Text:
Surreal ordeal for granny

2014-04-22 00:00

A GRANDMOTHER vanished from civili­sation for 17 hours yesterday while in the heart of upmarket La Lucia — and just six metres from passersby.

And she chased away the first people who found her — because they were breaking into the car she was trapped in.

Phyllis Hollis (68) spent a bizarre Easter Monday trapped in her upturned car, which had crashed — unnoticed — into dense brambles on a sharp hairpin on-ramp to the M4 highway, after she’d visited friends in Umhlanga.

Her rescuers told The Witness that — although physically uninjured — Hollis was too “disoriented” to draw attention with her hooter or headlights, and could not reach her cellphone beneath the passenger seat.

What followed was a surreal all-night search, in which a volunteer search party was unable to see her car from less than 10 metres away, and which saw Hollis, in her confusion, pointing rescuers to a crash site in faraway Hillcrest when she finally reached her phone.

The drama began on Sunday afternoon when Hollis’s domestic worker told a neighbour in Hillcrest that her employer was hours overdue. The neighbour contacted the community network SA CAN, which has the technology and licence rights to track down cellphones. However, due to legal restrictions, SA CAN had to track down Hollis’s son, Justin, in Cape Town, to obtain written consent — as her phone was registered in his name.

Andreas Mathios, video manager for SA CAN, said he and the organisation’s duty manager were then able to triangulate Hollis’s approximate position in La Lucia within a minute, and travelled to the spot — “but we could find nothing there after hours of searching”.

Dataset extract:

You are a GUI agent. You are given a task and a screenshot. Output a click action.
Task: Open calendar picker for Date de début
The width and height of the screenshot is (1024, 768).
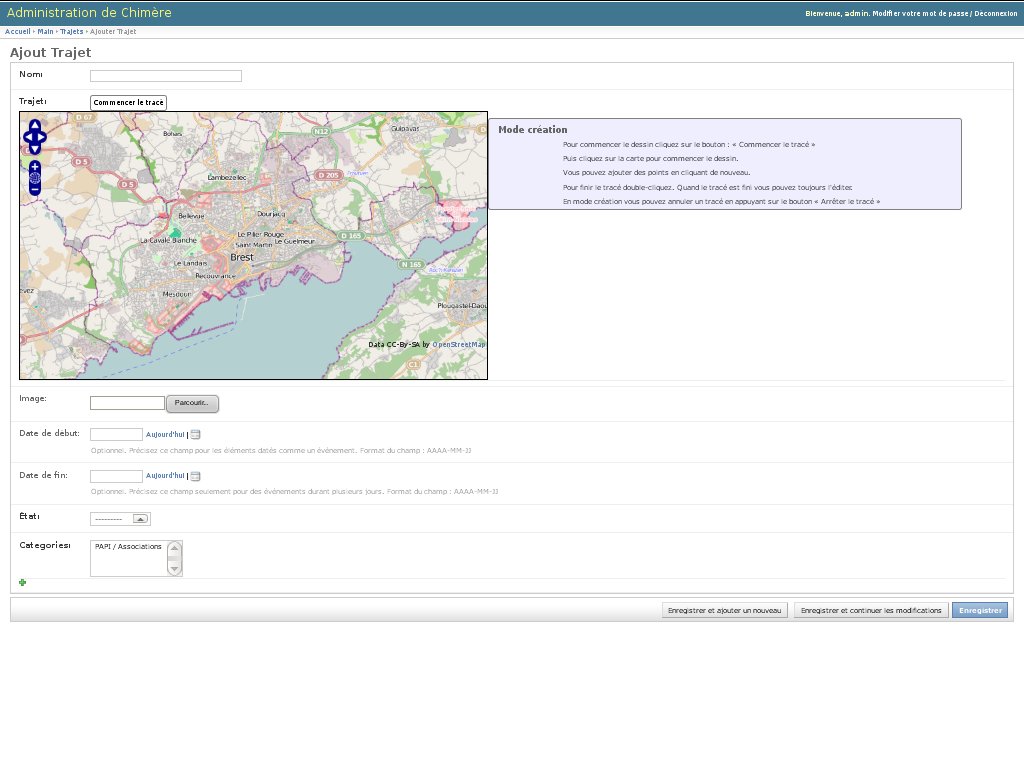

Work task 1:
Answer these questions using the article about the trapped grandmother:
(a) How old is Phyllis Hollis?
(b) Where was her cellphone?
(c) In which city was her son Justin?
Work task 2:
From the article about the trapped grandmother, extract the stretch from "2014-04-22 00:00" through "friends in Umhlanga." word for word.
Work task 3:
Continue the article about the trapped grandmother from its last sentence.
The listing comes from a separate source and has no connection to the article about the trapped grandmother.

Final answer 1:
(a) 68
(b) Beneath the passenger seat
(c) Cape Town

Final answer 2:
2014-04-22 00:00

A GRANDMOTHER vanished from civili­sation for 17 hours yesterday while in the heart of upmarket La Lucia — and just six metres from passersby.

And she chased away the first people who found her — because they were breaking into the car she was trapped in.

Phyllis Hollis (68) spent a bizarre Easter Monday trapped in her upturned car, which had crashed — unnoticed — into dense brambles on a sharp hairpin on-ramp to the M4 highway, after she’d visited friends in Umhlanga.

Final answer 3:
“With hindsight, we were standing just 10 metres from where she was, and she was in a white car — you cannot believe how dense those brambles are,” said Mathios. “We called it off and decided to return at first light.”

However, a few hours later, at least two men did find the car and smashed the rear window, in an apparent effort to steal from it. Hollis would tell paramedics that — while lying on the driver’s side door — she had pretended to have a gun and warned the thieves she would shoot them. They reportedly fled — without alerting anyone to Hollis’s plight.

Justin Hollis told The Witness, “At approximately 4.45 am, I received a call from my mom — understandably, she was sounding very anxious.

“She described that she was in a thick bush, her car was on its side and that she was unable to get out. Unfortunately she wasn’t certain how or where the accident occurred.”

Mathios said Hollis — “still highly disoriented” — suggested to them that she was stuck in bushes near her home in Hillcrest. “We asked if she could hear traffic — she said yes. We asked how long she had been driving — she said for hours and hours, which we felt was not right.”

Mathios returned to the M4 on-ramp, pressed his hooter and asked Hollis if she could hear it — “and she said she could hear it over the phone, but actually we were so close she was actually hearing the hooter”. He said Metro police and a dog handler joined the search of the tiny, inaccessible area, and Hollis was finally extricated at 8 am.

“What makes this case remarkable is that track-and-trace technology really saved someone’s life — she could have been there for days, with people walking past metres away, and she might never have been found,” he said.

Justin said he had tried to get the cellphone service provider to grant tracing access directly without success — “Thankfully SA CAN was able to get through the red tape promptly”.

He said he was “amazed” at the community rescue effort, since “we are not members of SA CAN”.

Suffering hypothermia and dehydration, Hollis was taken to Entabeni Hospital, and Justin noted, “Fortunately a good end to the Easter weekend.”